# running costs



## rollsroyce (Nov 3, 2009)

hi lots of questions to ask what is the approx spanish rates on a 2 bed apartment please. we have been quoted £360 per annum for complex running fees


----------



## Hombre (Sep 10, 2009)

rollsroyce said:


> hi lots of questions to ask what is the approx spanish rates on a 2 bed apartment please. we have been quoted £360 per annum for complex running fees


Hi Rollsroyce and welcome to the forum.
I have read this question and also your other one re "community rates ". You need to give us more info....which part of the country you are relocating to...which province... etc..etc.
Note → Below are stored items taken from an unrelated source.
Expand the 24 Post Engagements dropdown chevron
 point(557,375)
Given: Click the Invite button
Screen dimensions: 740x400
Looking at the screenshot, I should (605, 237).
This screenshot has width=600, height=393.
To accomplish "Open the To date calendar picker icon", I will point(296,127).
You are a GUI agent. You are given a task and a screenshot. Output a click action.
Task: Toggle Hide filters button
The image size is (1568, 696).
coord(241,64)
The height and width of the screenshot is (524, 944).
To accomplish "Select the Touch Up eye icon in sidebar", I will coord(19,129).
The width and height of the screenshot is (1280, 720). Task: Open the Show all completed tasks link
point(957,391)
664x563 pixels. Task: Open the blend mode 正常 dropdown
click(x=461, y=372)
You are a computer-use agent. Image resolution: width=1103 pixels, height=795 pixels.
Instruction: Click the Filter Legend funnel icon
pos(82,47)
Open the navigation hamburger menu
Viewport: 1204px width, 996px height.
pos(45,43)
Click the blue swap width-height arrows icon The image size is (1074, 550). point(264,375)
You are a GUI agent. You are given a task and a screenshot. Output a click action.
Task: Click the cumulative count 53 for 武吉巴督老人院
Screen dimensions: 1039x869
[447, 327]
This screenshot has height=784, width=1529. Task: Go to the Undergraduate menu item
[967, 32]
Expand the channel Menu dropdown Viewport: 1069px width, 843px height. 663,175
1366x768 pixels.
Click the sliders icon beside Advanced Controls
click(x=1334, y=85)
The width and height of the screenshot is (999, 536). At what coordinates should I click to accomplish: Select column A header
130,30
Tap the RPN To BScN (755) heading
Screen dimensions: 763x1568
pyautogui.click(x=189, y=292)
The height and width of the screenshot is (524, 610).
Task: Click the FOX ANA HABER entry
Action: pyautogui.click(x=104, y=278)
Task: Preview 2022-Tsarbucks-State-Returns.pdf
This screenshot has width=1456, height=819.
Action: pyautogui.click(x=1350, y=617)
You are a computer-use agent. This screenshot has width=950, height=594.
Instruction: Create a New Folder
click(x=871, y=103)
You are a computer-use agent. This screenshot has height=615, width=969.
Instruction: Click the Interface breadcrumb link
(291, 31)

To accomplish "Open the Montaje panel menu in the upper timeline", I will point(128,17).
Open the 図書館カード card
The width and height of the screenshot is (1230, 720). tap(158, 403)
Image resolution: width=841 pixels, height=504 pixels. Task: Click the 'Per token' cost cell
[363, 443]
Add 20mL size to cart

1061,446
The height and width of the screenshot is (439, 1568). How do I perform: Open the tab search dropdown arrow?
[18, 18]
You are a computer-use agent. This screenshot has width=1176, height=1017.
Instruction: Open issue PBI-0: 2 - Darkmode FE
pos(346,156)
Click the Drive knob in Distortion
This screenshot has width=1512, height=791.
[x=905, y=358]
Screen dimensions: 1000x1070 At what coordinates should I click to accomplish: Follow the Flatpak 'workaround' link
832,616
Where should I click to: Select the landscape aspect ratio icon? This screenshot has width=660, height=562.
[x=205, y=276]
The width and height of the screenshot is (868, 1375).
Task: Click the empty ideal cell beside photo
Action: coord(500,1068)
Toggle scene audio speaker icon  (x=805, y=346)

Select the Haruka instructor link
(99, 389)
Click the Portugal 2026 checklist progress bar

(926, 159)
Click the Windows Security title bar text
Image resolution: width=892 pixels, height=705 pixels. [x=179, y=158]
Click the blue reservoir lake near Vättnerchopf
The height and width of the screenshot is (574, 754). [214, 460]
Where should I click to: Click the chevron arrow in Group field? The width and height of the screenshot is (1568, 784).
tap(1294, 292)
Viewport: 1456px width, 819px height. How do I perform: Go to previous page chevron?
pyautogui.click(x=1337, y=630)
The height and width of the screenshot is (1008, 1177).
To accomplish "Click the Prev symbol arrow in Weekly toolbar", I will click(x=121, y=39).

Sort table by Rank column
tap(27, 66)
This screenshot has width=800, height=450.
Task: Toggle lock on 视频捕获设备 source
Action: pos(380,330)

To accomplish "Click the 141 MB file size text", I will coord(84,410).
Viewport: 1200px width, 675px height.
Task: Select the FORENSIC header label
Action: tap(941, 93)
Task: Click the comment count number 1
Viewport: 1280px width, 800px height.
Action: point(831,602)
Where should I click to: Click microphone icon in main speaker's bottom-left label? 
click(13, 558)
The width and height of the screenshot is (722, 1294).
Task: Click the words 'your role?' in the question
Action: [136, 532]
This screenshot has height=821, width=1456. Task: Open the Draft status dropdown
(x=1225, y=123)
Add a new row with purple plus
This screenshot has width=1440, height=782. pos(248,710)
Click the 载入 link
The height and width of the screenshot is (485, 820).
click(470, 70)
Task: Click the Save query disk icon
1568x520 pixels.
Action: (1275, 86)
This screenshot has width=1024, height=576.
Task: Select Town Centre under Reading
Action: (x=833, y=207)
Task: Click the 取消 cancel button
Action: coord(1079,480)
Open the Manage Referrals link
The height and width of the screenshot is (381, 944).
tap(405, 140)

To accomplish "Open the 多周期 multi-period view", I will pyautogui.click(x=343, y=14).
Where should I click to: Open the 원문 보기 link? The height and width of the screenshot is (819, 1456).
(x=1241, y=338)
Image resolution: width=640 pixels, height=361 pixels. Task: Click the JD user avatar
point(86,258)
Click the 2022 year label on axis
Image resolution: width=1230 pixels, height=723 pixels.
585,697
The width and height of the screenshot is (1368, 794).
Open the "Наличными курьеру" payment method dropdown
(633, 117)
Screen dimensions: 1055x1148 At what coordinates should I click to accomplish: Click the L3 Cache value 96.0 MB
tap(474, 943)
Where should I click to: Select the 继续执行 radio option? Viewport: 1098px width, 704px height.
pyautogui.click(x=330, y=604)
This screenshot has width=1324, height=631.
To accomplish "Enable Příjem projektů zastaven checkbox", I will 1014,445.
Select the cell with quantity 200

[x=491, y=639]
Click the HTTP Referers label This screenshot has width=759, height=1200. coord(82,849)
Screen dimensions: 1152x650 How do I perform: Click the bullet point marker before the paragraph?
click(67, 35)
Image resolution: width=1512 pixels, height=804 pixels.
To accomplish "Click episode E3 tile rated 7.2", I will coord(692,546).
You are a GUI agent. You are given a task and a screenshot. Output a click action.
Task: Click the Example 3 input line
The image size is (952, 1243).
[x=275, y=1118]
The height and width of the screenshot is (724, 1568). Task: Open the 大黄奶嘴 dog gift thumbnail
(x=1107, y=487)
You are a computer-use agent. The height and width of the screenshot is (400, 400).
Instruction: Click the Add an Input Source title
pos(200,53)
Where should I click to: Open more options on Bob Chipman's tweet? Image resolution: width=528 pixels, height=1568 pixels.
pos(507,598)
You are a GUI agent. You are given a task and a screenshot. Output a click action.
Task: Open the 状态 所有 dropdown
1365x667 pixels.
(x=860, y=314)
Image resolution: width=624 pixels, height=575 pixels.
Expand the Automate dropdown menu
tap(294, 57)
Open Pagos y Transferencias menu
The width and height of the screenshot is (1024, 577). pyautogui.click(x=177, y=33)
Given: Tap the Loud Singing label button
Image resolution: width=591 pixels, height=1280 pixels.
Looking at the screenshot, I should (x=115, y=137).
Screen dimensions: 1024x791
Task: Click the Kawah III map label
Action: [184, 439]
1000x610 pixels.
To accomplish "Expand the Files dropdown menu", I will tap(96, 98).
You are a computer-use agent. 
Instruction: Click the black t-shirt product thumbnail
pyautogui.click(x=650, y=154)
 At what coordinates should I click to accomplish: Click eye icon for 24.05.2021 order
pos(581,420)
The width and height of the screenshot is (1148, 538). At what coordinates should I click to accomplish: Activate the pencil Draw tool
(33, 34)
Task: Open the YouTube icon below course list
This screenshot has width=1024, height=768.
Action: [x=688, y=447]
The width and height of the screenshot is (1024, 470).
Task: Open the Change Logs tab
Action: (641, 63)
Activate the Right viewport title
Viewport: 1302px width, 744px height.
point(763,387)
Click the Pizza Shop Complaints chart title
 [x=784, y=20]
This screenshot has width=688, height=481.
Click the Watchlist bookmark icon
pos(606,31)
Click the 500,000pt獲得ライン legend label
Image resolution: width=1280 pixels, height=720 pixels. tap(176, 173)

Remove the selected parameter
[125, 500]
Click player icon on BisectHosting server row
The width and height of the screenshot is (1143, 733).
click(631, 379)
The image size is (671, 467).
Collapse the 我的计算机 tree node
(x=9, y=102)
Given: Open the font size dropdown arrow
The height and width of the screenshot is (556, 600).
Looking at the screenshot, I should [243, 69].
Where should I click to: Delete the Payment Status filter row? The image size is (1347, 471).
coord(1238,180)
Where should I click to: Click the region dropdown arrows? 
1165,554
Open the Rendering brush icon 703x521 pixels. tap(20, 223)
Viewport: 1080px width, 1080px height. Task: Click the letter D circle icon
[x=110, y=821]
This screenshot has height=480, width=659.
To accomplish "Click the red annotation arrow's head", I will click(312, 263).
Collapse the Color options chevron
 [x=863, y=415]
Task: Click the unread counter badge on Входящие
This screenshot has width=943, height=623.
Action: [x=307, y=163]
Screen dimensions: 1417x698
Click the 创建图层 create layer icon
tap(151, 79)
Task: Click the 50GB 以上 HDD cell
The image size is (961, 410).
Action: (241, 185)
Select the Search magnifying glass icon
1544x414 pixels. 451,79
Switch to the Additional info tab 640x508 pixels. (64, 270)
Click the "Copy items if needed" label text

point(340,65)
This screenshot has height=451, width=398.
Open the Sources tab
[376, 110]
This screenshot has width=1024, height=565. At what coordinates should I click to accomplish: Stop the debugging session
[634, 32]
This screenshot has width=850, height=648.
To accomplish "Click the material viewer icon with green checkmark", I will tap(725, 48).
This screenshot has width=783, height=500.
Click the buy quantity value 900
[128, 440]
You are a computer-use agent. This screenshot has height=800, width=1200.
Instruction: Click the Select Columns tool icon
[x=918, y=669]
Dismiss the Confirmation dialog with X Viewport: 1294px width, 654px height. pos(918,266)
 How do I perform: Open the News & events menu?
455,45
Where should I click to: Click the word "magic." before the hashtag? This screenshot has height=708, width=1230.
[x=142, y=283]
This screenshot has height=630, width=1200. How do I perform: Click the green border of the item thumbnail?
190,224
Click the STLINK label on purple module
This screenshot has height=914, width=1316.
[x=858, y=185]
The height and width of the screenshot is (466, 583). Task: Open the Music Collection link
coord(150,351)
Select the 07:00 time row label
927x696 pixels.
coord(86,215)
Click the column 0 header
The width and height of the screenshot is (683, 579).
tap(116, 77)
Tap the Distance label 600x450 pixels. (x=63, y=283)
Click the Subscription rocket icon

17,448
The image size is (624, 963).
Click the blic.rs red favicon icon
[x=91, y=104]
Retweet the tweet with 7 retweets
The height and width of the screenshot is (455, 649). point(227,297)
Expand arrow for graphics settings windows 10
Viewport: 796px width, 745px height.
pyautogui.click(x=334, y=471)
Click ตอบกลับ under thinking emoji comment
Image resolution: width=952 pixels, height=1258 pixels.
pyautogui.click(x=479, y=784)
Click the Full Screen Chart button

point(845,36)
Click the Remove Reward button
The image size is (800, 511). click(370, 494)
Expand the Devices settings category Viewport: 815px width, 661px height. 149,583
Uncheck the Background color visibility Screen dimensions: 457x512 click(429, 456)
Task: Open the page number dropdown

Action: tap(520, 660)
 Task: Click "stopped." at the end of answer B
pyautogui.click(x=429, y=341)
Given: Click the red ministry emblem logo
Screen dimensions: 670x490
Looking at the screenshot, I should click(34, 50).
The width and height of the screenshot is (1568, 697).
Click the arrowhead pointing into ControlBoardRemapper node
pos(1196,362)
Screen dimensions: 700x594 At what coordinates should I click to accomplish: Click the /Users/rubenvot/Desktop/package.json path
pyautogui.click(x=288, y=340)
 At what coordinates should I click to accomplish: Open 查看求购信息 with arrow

It is different over here...depends which part of Spain you come to. More details re the apartment and its environment.
Regards a bank...we use Sabadell..can't praise them enough...about bringing cash over...don't know...but someone on here will. Stick around and someone better qualified than me will no doubt fill you in on everything.


----------



## jojo (Sep 20, 2007)

rollsroyce said:


> hi lots of questions to ask what is the approx spanish rates on a 2 bed apartment please. we have been quoted £360 per annum for complex running fees



Altho rent and "council tax/Ibi is cheaper, I would say as a "rule of thumb" its about the same as the UK, tho as Hombre says, it depends where you are and what you're gonna be using, needing etc

Jo xxx


----------



## rollsroyce (Nov 3, 2009)

jojo said:


> Altho rent and "council tax/Ibi is cheaper, I would say as a "rule of thumb" its about the same as the UK, tho as Hombre says, it depends where you are and what you're gonna be using, needing etc
> 
> Jo xxx


hi jojo hoping to relocate to torrevieja area. bit confused your quote "about the same as the uk," we are 62/60 live a 1 bed flat and pay £1200 council tax and £74 a week rent, and live in Wiltshire


----------



## jojo (Sep 20, 2007)

rollsroyce said:


> hi jojo hoping to relocate to torrevieja area. bit confused your quote "about the same as the uk," we are 62/60 live a 1 bed flat and pay £1200 council tax and £74 a week rent, and live in Wiltshire


Excluding the rent and council tax which is cheaper in spain, all other costs, water, electricity seem to be roughly the same as the UK! Altho it may vary from area to area and the ammounts you use - thats what I meant!


Jo xxx


----------